Butler was trained at Kelham Theological College from 1951 and was in due course ordained deacon at Southwark Cathedral in 1956 prior to serving in the Diocese of Bloemfontein in South Africa.

Butler commenced his ministry amongst the Tswana of the Northern Cape when Bishop Philip Wheeldon sent him to Kuruman in 1961 as Rector and Director of St Paul's, a vast mission district at the edge of the Kalahari.

Butler was sent by his Bishop in 1965 to Bechuanaland Protectorate (still within the Diocese of Kimberley and Kuruman) to the yet-to-be-built Gaborone, a capital city for the anticipated independent state of Botswana.

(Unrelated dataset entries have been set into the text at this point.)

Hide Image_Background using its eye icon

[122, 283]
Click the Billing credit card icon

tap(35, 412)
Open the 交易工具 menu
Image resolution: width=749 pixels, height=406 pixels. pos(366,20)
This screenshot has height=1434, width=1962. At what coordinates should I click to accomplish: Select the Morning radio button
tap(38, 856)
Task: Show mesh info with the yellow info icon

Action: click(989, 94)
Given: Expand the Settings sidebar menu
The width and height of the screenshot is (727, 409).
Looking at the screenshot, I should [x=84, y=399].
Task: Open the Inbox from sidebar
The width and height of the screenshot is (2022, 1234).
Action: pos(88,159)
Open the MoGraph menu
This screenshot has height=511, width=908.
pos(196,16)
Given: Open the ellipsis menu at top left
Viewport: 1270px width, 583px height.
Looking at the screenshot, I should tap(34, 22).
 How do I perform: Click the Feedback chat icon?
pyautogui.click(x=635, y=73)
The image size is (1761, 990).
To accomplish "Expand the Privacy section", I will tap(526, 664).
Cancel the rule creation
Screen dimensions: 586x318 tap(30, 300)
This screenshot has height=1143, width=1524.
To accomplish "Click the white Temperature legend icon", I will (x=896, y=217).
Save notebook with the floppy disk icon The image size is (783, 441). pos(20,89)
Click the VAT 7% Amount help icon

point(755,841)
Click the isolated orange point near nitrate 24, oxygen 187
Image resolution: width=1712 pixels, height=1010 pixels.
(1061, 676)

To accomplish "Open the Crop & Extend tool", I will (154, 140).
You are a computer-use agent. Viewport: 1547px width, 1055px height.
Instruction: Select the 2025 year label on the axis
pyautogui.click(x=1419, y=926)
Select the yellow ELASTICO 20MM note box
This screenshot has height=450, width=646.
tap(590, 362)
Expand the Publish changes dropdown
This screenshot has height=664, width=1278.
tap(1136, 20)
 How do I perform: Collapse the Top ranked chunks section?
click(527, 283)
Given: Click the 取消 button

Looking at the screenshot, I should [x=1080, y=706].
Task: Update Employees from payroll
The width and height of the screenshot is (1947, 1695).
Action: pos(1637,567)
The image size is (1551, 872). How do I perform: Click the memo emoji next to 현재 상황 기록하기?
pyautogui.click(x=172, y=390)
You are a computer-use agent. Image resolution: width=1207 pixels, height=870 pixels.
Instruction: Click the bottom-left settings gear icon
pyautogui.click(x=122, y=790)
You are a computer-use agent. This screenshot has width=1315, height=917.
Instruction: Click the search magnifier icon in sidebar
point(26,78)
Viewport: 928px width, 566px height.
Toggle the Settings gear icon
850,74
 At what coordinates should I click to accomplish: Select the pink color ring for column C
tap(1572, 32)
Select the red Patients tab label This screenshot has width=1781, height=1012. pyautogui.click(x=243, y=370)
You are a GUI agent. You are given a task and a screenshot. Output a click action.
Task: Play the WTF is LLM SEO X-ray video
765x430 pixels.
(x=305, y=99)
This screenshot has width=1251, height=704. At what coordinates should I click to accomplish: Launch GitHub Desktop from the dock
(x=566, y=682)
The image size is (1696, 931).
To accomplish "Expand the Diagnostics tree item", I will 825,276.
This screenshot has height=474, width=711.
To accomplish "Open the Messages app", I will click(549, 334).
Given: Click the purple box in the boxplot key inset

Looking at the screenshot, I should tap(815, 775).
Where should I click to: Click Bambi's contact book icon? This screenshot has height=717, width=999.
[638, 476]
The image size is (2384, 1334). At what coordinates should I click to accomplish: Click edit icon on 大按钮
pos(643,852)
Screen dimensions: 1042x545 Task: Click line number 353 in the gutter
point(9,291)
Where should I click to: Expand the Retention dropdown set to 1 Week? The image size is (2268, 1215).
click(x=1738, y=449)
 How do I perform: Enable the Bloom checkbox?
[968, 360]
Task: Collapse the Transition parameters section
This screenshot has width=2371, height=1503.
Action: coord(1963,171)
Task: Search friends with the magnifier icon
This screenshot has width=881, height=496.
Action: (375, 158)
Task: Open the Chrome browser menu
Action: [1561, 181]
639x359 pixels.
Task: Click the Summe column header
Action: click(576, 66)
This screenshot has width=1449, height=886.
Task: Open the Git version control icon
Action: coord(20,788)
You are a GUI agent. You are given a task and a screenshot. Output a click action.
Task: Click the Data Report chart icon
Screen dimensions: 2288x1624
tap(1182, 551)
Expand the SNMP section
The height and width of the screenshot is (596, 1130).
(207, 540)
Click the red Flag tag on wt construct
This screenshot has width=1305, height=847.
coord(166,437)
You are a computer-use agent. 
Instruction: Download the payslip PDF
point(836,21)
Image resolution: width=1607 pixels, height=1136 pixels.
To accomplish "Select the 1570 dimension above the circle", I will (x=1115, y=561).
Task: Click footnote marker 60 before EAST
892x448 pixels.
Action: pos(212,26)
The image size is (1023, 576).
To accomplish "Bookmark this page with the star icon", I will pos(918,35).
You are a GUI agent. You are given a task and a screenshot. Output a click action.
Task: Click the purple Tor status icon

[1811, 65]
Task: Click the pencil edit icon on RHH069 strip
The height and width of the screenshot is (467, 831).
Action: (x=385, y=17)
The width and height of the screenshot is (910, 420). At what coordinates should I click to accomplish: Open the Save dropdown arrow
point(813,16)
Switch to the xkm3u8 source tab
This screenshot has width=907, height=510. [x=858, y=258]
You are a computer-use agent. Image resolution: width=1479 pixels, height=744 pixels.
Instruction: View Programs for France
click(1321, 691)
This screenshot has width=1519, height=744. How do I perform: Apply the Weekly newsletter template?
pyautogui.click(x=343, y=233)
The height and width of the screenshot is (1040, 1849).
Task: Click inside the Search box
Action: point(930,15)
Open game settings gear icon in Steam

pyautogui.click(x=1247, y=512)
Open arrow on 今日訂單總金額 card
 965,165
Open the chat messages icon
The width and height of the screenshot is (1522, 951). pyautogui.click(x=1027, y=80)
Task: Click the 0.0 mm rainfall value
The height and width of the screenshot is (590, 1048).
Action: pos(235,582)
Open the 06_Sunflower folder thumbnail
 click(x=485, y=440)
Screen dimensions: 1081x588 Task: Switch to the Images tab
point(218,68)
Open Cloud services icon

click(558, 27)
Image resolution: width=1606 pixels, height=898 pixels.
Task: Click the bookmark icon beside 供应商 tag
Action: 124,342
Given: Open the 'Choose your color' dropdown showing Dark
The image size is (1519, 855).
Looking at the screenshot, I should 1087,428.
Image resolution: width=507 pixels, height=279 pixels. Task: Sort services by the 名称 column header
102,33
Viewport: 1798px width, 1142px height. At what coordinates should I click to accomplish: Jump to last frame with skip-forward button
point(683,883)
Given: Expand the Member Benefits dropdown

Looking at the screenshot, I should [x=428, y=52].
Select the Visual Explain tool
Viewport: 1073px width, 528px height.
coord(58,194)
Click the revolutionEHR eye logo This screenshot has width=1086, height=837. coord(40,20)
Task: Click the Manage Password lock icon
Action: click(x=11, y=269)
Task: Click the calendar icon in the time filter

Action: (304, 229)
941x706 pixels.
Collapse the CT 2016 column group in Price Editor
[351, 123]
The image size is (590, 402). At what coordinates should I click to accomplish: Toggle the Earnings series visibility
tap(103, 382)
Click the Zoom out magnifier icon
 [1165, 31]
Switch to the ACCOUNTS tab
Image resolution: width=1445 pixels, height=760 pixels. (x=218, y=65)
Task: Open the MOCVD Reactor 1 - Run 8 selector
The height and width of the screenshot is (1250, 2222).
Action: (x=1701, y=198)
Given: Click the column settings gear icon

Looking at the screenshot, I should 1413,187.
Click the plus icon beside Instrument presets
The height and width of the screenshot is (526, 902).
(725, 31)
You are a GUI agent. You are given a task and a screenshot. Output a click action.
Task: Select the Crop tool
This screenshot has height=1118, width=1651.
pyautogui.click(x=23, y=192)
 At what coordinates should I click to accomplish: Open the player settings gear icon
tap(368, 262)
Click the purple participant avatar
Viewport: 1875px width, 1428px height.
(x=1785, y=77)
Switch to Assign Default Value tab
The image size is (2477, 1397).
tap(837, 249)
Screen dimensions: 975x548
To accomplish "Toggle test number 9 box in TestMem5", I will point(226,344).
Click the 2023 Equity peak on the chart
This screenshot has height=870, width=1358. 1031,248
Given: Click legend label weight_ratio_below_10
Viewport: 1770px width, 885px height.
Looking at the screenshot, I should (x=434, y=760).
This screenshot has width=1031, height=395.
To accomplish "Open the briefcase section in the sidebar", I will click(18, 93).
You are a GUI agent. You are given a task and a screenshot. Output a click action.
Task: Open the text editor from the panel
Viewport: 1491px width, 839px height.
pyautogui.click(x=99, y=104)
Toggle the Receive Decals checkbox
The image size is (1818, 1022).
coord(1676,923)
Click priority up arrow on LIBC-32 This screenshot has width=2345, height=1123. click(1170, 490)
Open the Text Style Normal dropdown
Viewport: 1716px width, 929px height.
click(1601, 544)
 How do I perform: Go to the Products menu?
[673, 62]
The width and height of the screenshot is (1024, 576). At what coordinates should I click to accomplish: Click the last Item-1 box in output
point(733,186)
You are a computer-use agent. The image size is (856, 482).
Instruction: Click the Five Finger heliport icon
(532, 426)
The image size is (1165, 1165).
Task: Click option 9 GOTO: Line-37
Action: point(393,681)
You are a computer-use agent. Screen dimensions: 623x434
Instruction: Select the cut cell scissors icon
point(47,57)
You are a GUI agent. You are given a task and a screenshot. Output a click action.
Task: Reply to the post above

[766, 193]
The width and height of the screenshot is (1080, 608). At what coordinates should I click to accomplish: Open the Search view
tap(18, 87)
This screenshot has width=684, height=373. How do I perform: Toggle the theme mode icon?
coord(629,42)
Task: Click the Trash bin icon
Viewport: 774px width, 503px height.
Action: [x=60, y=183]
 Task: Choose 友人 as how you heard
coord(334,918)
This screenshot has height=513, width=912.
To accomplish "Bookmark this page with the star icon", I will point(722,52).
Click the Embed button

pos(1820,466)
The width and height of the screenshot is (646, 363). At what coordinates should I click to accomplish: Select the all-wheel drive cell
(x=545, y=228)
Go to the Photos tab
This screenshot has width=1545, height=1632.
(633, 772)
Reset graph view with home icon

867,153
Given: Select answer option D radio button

[2] Fr Butler remained there until 1970, a historic period when the protectorate became independent as Botswana (1966) and when church jurisdiction was transferred to the Diocese of Matabeleland (also from 1966).

He also amassed a collection of memorabilia, artefacts, paintings, photographs, documents and books associated with the history of the Mission, and he was responsible for developing a museum within the 4 hectare precinct.

[3] A crowning achievement in 1996 was the return of Moffat's printing press, from the Africana Library in Kimberley, for which he had campaigned tirelessly since taking up Directorship of the Mission.